Las protestas en Irán han llevado a las autoridades a detener a 139 ciudadanos extranjeros en la ciudad de Yazd. Estas manifestaciones comenzaron el 28 de diciembre y han sido provocadas por el aumento del costo de la vida, desembocando en un amplio descontento popular contra el régimen. Según los informes oficiales, se han registrado más de 3,000 muertes durante las protestas, aunque organizaciones de derechos humanos aseguran que el número real es mucho mayor y podría alcanzar hasta 30,000 muertes.
El jefe de policía de Yazd, Ahmad Negahban, afirmó que los detenidos estaban involucrados en la "organización, incitación y dirección de acciones antidisturbios". Sin embargo, las autoridades no han revelado la nacionalidad de los detenidos. Este evento ha causado una creciente atención internacional, y varios países han impuesto sanciones a funcionarios iraníes responsables de la represión de los manifestantes.
Las protestas son vistas como el mayor desafío para el régimen iraní desde la Revolución Islámica de 1979. Los manifestantes piden una transformación significativa en el sistema político del país y han criticado duramente al régimen clerical actual. En medio de este contexto, las autoridades sostienen que las manifestaciones iniciaron de forma pacífica, pero rápidamente se convirtieron en disturbios con actos de violencia que han sido exacerbados, según ellos, por la intervención de Estados Unidos e Israel.

__Registros almacenados__.
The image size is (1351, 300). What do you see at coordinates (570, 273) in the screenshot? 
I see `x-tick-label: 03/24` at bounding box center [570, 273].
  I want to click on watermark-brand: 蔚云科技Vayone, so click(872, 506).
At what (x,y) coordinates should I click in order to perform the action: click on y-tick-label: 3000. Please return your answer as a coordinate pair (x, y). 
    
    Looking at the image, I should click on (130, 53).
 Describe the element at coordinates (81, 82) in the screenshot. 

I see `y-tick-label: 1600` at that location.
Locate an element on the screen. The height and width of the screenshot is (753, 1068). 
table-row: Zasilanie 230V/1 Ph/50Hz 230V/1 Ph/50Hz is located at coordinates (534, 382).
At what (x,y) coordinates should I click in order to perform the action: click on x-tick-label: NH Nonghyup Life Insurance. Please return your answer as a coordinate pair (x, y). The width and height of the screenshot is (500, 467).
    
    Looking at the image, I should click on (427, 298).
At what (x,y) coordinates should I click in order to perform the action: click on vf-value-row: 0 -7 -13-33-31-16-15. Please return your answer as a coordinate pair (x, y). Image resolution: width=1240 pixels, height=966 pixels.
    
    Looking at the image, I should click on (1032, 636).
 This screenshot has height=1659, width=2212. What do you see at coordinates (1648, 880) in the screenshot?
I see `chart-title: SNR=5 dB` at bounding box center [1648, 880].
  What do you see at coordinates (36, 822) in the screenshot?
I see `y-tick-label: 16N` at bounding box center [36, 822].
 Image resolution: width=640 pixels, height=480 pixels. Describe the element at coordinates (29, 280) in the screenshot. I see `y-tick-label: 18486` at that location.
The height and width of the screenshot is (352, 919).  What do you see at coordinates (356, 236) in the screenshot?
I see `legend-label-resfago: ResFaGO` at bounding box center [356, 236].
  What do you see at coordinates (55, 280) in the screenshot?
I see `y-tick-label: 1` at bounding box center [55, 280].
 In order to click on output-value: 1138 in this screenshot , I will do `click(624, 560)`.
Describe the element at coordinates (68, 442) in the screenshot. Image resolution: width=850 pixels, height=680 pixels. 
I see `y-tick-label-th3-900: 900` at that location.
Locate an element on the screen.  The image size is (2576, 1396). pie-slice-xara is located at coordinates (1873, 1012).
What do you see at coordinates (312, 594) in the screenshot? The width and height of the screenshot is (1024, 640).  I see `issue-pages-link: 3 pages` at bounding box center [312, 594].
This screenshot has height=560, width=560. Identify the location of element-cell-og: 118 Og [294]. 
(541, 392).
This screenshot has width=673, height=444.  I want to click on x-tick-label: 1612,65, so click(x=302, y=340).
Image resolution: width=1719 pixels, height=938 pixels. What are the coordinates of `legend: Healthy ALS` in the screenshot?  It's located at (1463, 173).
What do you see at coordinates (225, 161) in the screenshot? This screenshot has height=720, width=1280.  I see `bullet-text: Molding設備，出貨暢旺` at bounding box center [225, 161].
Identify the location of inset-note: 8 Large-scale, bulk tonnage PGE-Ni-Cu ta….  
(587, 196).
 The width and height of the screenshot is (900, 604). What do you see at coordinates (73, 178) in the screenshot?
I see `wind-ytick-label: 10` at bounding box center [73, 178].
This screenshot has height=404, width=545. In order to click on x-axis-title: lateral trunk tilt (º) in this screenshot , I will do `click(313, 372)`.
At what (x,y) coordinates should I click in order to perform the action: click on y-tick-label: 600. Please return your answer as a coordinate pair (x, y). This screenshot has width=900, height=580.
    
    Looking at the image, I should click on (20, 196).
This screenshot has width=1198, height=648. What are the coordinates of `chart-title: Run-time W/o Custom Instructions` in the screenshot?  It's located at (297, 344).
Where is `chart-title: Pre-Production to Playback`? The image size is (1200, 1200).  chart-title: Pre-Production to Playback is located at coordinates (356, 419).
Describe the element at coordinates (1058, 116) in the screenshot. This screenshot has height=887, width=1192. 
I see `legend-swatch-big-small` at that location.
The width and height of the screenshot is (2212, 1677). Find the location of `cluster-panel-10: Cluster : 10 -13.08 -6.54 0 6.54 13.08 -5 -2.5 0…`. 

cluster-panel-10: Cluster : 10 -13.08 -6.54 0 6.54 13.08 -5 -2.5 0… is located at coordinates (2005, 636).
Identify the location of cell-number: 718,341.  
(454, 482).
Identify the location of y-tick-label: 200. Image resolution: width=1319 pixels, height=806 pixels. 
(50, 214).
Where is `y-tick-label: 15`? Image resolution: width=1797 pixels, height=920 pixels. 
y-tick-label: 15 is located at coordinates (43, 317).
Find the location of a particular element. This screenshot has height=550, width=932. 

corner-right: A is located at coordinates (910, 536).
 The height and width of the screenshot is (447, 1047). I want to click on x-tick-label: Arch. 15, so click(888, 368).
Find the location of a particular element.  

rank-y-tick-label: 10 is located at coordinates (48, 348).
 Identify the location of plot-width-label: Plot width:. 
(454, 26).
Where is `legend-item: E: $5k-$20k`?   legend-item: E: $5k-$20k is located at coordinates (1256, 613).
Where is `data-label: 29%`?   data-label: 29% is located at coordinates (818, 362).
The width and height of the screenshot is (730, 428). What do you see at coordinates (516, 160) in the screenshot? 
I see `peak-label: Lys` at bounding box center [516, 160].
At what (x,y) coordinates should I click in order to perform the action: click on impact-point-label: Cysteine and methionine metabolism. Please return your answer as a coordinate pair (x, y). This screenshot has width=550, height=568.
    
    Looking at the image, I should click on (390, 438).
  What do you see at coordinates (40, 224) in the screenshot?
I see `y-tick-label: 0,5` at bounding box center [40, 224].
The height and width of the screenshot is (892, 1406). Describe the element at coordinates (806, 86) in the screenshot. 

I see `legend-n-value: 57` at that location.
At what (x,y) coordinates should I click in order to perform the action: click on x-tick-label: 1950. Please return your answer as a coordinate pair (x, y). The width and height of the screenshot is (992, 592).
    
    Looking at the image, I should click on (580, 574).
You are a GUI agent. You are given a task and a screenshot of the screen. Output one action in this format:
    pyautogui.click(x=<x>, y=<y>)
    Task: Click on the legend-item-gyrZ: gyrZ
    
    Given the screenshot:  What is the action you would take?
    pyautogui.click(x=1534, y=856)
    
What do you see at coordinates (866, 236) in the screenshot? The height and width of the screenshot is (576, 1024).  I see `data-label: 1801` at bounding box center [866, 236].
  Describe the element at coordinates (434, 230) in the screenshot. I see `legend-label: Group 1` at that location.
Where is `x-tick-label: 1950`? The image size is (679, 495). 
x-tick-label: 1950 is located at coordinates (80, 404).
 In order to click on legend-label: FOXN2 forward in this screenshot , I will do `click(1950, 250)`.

__INSTRUCCIONES DE TRABAJO__.
A. Conteste, según el texto sobre las protestas en Irán, estas preguntas:
(i) ¿En qué fecha comenzaron las manifestaciones?
(ii) ¿Cómo se llama el jefe de policía de Yazd?
(iii) ¿Desde qué acontecimiento se consideran las protestas el mayor desafío para el régimen iraní?
B. Prosiga el texto sobre las protestas en Irán a partir de su última oración.
Los registros proceden de otra fuente distinta.

__RESPUESTAS POR TAREA__.
A.
(i) El 28 de diciembre.
(ii) Ahmad Negahban.
(iii) Desde la Revolución Islámica de 1979.

B.
La comunidad internacional ha intensificado la presión sobre Irán debido a su respuesta violenta a las protestas. El gobierno de Estados Unidos ha amenazado con una posible intervención militar si las ejecuciones masivas y la represión continúan. El Pentágono ha enviado al portaaviones USS Abraham Lincoln y destructores de misiles guiados a la región, aunque no está claro si se utilizará la fuerza. Teherán ha restado importancia a estas amenazas, indicando que están en negociaciones con Washington.
El ayatolá Ali Jamenei ha advertido a Estados Unidos que cualquier conflicto podría expandirse a toda la región y ha reafirmado que las amenazas de guerra son habituales en la retórica estadounidense. Mientras tanto, el presidente Donald Trump ha indicado que la negociación sigue siendo una opción y que las fuerzas estadounidenses están posicionadas cerca de Irán, sugiriendo que se podría alcanzar un acuerdo pronto, aunque también mencionó que de no lograrse, se vería el resultado de las decisiones tomadas.
La situación en Irán sigue siendo tensa y muy dinámica. Con un gran número de personas protestando en diversas ciudades, el futuro del régimen y el país mismo se encuentra en una encrucijada. Las próximas acciones del gobierno, así como la respuesta de la comunidad internacional, serán clave para determinar la dirección de los acontecimientos.